Shopska Salad: the Most Iconic Dish of the Balkans

 

Recipe

Ingredients:

  • 2-3 medium ripe tomatoes

  • 1 red onion

  • 1 medium cucumber

  • 1 bell pepper

  • 200g white brined cheese (‘beli sir', which can be replaced with feta)*

  • 3 tbsp sunflower oil

  • coarse salt to taste

    *Beli sir is a mild, creamy white brined cheese made from cow’s milk, while feta is firmer, saltier, and tangier, typically made from sheep’s or goat’s milk.

Instructions:

  1. Cut the tomatoes into bite-sized chunks. Peel the cucumber and slice it into half-moons or dice, depending on your preference. Remove the seeds from the bell pepper and chop it finely. Peel the onion and slice it thinly into quarter-rings.
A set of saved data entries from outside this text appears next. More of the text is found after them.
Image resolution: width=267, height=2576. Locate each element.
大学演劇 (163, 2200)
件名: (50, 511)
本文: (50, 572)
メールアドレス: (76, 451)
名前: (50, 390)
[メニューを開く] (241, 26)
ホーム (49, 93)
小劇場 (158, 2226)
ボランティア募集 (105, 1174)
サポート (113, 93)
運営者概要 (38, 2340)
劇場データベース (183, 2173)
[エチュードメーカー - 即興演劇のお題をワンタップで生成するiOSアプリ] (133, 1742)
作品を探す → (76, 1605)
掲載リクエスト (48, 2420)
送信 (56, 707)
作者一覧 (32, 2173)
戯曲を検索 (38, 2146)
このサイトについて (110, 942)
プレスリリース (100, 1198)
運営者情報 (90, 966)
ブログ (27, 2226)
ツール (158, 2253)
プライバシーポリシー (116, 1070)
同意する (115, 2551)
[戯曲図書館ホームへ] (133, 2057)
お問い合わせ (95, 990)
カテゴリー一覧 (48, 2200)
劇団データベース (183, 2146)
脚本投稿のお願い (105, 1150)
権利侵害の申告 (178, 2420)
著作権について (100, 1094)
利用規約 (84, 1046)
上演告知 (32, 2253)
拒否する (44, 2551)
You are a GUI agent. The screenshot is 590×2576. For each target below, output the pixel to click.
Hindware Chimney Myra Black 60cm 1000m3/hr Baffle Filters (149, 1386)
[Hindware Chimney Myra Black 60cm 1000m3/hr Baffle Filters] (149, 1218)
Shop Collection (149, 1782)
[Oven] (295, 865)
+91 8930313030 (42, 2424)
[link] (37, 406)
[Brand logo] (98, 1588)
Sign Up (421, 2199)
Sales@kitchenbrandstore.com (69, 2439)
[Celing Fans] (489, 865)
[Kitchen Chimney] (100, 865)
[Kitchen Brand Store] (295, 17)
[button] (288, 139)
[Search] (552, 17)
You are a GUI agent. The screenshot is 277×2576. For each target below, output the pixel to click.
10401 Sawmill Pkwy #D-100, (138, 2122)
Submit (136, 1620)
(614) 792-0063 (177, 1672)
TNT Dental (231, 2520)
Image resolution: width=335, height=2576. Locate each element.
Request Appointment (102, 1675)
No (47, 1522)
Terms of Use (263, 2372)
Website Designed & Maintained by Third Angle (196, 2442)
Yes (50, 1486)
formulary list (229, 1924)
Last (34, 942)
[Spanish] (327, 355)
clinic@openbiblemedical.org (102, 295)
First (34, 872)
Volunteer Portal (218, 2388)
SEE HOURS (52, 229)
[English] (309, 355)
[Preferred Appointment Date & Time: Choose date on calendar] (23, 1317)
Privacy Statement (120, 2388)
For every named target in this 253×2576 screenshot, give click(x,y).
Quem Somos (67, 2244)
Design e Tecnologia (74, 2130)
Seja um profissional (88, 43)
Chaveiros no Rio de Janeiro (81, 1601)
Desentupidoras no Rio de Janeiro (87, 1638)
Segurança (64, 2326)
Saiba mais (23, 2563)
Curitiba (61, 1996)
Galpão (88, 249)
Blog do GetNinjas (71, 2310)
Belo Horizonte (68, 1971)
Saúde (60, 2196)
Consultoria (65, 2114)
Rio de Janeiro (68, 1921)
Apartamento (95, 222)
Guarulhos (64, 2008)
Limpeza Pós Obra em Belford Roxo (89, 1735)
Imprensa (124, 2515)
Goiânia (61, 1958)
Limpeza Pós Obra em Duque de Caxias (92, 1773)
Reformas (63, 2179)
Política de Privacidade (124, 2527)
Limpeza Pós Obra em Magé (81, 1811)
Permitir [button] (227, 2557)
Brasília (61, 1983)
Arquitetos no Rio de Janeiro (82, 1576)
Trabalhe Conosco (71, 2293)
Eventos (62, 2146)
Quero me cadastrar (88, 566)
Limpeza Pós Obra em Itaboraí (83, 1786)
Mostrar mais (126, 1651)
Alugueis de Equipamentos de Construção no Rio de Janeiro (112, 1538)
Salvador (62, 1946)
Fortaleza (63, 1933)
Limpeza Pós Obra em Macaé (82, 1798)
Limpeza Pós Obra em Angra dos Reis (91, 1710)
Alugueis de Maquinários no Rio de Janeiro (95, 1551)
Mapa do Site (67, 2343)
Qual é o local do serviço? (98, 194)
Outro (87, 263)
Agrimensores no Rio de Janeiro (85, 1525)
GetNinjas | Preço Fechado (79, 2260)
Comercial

  2. Place all the chopped vegetables in a large salad bowl. Sprinkle with coarse salt to taste and drizzle the sunflower oil evenly over the salad. Toss lightly to coat the vegetables.

  3. Grate or crumble the white brined cheese over the top of the salad — it should cover the vegetables like a snowy layer. Do not mix it in; the cheese traditionally stays on top.

  4. Serve immediately, ideally with grilled meat andfresh bread.